Ramblings of an aging IT geek
← Ramblings of an aging IT geek
homelab

Backups I Actually Test Now

Moving from backups I hoped would work to backups I verify on a schedule, with restic, automated restore checks, and a calendar reminder I can't ignore.

John Mylchreest
John Mylchreest
2026-03-12 · 3 min read

A homelab server rack

For years my backups passed the only test I ever gave them: they ran without erroring. The job finished, the log said "done", and I felt protected. Then I actually tried to restore something, found half of it wasn't there, and realised that an untested backup is just a hopeful collection of bytes.

So I rebuilt the whole thing around one rule: a backup I have not restored from is not a backup. Everything below follows from that.

The setup

I use restic, pointed at two destinations: a local repo on the NAS and an offsite one in object storage. restic's deduplication and encryption mean I stopped caring about the storage cost of keeping a lot of snapshots, and the snapshot model maps neatly onto how I actually think about recovery.

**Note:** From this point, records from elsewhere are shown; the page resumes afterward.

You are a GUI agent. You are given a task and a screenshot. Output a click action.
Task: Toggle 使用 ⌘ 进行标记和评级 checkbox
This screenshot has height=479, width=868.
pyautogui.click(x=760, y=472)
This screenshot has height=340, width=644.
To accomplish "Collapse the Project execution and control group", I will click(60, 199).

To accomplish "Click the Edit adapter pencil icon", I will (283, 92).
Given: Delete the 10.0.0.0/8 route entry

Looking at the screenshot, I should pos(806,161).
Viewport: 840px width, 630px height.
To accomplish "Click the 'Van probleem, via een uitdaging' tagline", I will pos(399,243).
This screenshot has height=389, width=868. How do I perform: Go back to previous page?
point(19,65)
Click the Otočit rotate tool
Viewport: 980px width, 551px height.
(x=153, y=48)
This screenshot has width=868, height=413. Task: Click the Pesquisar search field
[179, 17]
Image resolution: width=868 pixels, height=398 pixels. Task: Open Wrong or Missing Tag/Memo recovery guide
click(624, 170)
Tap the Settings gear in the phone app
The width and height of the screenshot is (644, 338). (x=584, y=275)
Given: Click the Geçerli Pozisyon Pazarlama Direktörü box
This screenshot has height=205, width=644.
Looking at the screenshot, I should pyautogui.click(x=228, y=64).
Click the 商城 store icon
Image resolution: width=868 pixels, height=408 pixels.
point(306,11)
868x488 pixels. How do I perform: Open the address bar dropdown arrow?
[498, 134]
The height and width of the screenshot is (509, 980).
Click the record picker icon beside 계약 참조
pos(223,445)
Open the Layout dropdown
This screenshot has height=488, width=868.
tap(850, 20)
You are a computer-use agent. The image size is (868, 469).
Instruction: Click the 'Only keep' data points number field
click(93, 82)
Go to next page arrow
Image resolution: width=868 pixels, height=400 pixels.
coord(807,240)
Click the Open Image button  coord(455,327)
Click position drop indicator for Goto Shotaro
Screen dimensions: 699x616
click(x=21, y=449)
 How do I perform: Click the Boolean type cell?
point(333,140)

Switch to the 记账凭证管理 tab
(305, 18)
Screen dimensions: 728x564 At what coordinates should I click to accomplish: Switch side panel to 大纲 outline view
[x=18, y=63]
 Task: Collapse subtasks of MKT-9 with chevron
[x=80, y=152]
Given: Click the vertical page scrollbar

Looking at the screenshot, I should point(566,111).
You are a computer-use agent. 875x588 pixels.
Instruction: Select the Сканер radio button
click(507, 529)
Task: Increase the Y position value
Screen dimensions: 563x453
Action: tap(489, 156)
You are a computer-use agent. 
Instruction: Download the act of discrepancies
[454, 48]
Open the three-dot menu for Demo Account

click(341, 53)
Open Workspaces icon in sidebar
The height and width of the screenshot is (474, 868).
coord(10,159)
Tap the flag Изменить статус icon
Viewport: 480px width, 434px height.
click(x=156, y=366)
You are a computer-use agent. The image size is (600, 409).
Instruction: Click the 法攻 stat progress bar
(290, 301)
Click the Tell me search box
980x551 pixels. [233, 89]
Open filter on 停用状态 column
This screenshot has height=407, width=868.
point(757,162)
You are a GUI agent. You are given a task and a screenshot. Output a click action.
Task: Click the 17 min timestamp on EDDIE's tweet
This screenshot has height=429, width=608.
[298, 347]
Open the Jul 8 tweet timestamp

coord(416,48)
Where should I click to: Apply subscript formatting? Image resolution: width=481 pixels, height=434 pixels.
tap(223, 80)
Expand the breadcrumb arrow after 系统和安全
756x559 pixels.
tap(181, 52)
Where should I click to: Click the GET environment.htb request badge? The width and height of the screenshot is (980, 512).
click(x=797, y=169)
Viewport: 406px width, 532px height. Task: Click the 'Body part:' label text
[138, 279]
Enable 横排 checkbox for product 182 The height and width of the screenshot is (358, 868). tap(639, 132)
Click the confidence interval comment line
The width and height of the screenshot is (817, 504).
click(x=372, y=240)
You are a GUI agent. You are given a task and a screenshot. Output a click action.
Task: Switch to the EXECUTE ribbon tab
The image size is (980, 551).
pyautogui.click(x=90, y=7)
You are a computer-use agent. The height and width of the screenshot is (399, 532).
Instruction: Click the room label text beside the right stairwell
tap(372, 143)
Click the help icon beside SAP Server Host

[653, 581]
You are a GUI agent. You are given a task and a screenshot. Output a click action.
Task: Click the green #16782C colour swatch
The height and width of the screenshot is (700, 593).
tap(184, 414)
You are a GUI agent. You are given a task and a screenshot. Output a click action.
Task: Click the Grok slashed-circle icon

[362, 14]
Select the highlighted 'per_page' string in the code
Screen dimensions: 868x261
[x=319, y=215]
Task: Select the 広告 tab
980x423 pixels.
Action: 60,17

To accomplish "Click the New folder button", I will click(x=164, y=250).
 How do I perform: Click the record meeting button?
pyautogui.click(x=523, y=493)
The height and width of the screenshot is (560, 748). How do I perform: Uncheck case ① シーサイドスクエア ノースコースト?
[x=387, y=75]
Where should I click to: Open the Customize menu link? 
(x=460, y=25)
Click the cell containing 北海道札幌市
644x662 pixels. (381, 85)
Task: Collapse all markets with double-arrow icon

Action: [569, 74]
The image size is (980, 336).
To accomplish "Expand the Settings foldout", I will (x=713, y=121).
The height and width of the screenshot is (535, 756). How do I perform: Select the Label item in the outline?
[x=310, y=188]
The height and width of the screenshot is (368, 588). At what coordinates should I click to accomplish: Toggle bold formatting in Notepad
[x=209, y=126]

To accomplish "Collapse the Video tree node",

The backup itself is unremarkable:

restic backup /srv /home/johnm/vault \
  --tag nightly \
  --exclude-file /etc/restic/excludes.txt

restic forget --prune \
  --keep-daily 7 --keep-weekly 4 --keep-monthly 6

Nothing clever. The cleverness, such as it is, lives in the verification.

The bit that matters

Once a week, a separate job picks a random snapshot, restores a known subset of files into a scratch directory, and compares them against checksums I recorded when the data was healthy. If the hashes match, it writes a success metric. If they don't, it shouts.

restic restore latest \
  --target /tmp/restore-check \
  --include /srv/canary

sha256sum -c /etc/restic/canary.sha256

I also run restic check --read-data-subset 5% regularly so a slice of the actual data blocks gets read back and verified, not just the metadata. Reading 5% each time means the whole repository gets covered over a few weeks without hammering the offsite bandwidth all at once.

A homelab workspace

Making it impossible to ignore

The failure mode of any verification system is that you stop looking at it. So the restore check publishes a single metric to my monitoring, and if it hasn't reported success in 48 hours, I get paged. Not an email I'll archive unread. An actual page.

There's also a quarterly reminder in my calendar to do a manual restore: pull a real file I care about, from the offsite repo, onto a machine that isn't the one that made the backup. The automation tests the mechanism. The manual drill tests me, and whether I still remember the passphrase and the repo URL when I'm half-asleep and stressed.

The whole point is that the first time you restore from a backup should never be the time you actually need it. Mine have failed their tests twice since I set this up, both times for boring reasons (a changed exclude rule, an expired credential), and both times I'd rather have found out on a Tuesday afternoon than during a genuine disaster.